Den abschließenden dritten Teil nennt der Chef der Landesstatistik "Wien, Wien, nur du allein". Seine "Wiener Melange" besteht aus anregenden demographischen Daten. Die erste Volkszählung unter Maria Theresia anno 1754 ergab im damaligen Stadtgebiet 175.403 Personen (ohne Militär). Ein halbes Jahrtausend vorher, um 1200, hatte die Residenzstadt geschätzte 10.000 Einwohner und war - nach Köln - die zweitgrößte Stadt des Heiligen Römischen Reiches. Um 1450 wird die Einwohnerzahl auf 20.000 - 25.000 geschätzt, zur nächsten Jahrhundertwende auf 30.000 bis 35.000, um 1650 auf 45.000 bis 50.000. Um 1700 wohnten auf dem heutigen Stadtgebiet 125.000 Menschen. Mitte des 19. Jahrhunderts hatte Wien eine halbe Million EinwohnerInnen und wurde bis 1910 zur Weltmetropole.

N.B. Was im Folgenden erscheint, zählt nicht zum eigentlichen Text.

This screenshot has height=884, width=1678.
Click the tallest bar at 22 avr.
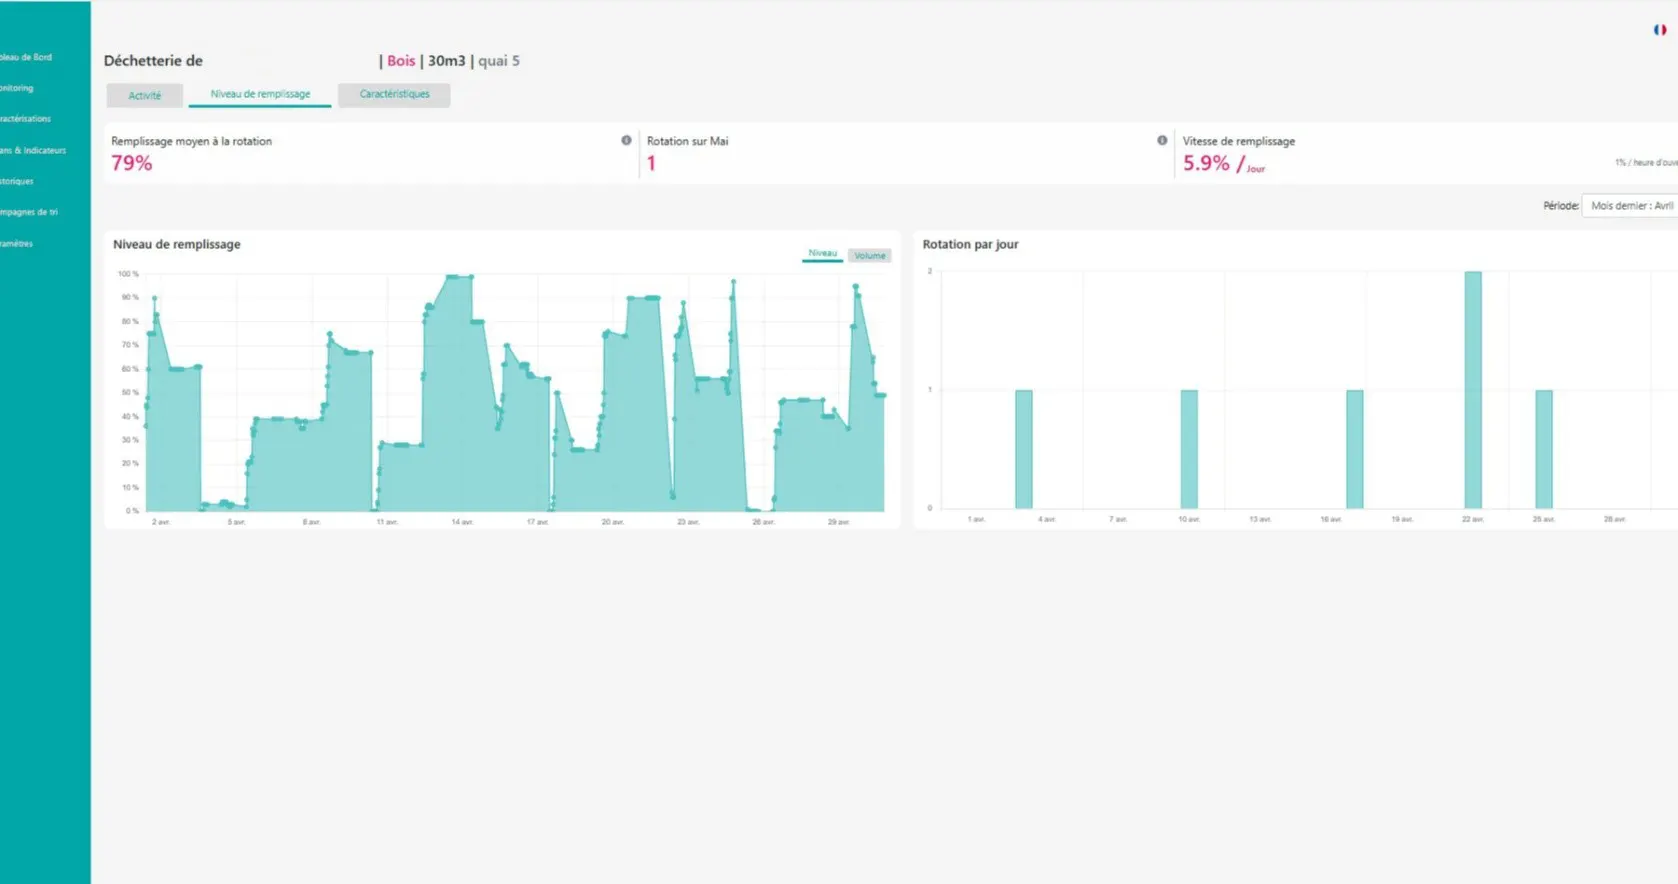coord(1472,390)
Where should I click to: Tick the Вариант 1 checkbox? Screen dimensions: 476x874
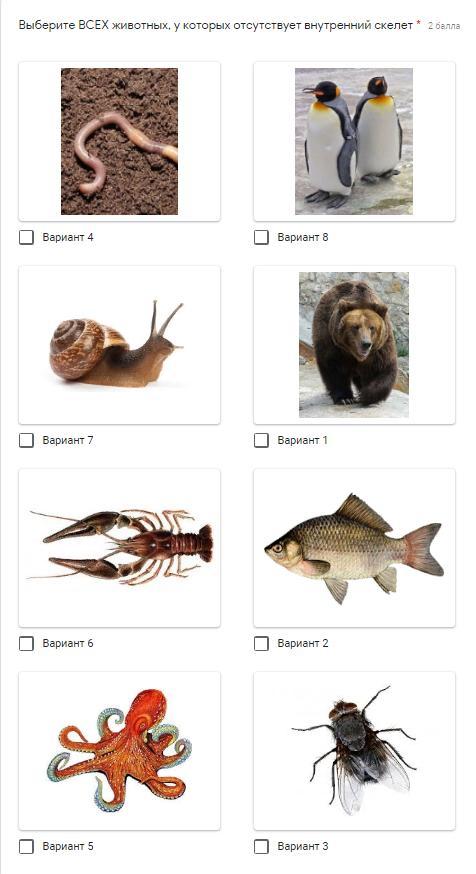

Mit einer Bevölkerungszahl von 2,08 Millionen erreichte sie den bisherigen Höchststand. Knapp die Hälfte (49 %) der in Wien Lebenden wurde hier geboren. Ein Jahrhundert später sind es 47 %. Die Prognose der Stadt Wien geht davon aus, dass Wien in den 2020er Jahren wieder zur Zwei-Millionen-Metropole werden wird. 1910 war Wien die fünftgrößte Stadt der Welt. Nach dem Brexit ist sie die fünftgrößte Stadt der EU. Derzeit stammen 17 % der WienerInnen aus anderen Bundesländern, 36 % haben ein anderes Geburtsland als Österreich. Diese Aufteilung ist sehr ähnlich der von 1910, mit dem entscheidenden Unterschied, dass viele der "Ausländer" damals aus der Habsburgermonarchie kamen, heute kommen sie zur Hälfte aus der EU, zur Hälfte aus Drittstaaten. Die wichtigsten Herkunftsländer am 1.1. 2018 waren Serbien (4,7 %), die Türkei (3,5 %) und Deutschland (2,7 %). Gesamtösterreichisch liegen die Deutschen auf dem ersten Platz.
Zu ihnen zählt der aus Baden-Württemberg stammende Autor. Seit fast einem Jahrzehnt steht er an der Spitze der Magistratsabteilung 23 (Wirtschaft, Arbeit und Statistik der Stadt Wien). Seine Dienststelle liefert der Politik Entscheidungsgrundlagen, gibt u. a. das Statistische Jahrbuch und als Kurzfassung die Broschüre "Wien in Zahlen" heraus. In der aktuellen Ausgabe liest man: 13 Prozent mehr Menschen leben seit 2009 in Wien. Wien zählt zu den beliebtesten Kongressstädten der Welt. Das bestätigten 2018 auch 16,5 Millionen Nächtigungen von Touristinnen und Touristen. Als Wirtschaftsstandort hat Wien mit 221 internationalen Betriebsansiedlungen mehr als die restlichen Bundesländer zusammen. Anlässlich der Präsentation der jüngsten Zahlen lobte ein Zeitungsbericht den Landesstatistiker, man merke, "dass er seinen Beruf - und Zahlen - liebt." Klemens Himpele lässt sie lebendig werden und die Statistiken Geschichten erzählen. Dadurch macht er die spröde scheinende Materie schmackhaft und tritt dem Misstrauen entgegen, mit dem oft behauptet wird: "Glaube keiner Statistik, die du nicht selbst gefälscht hast!".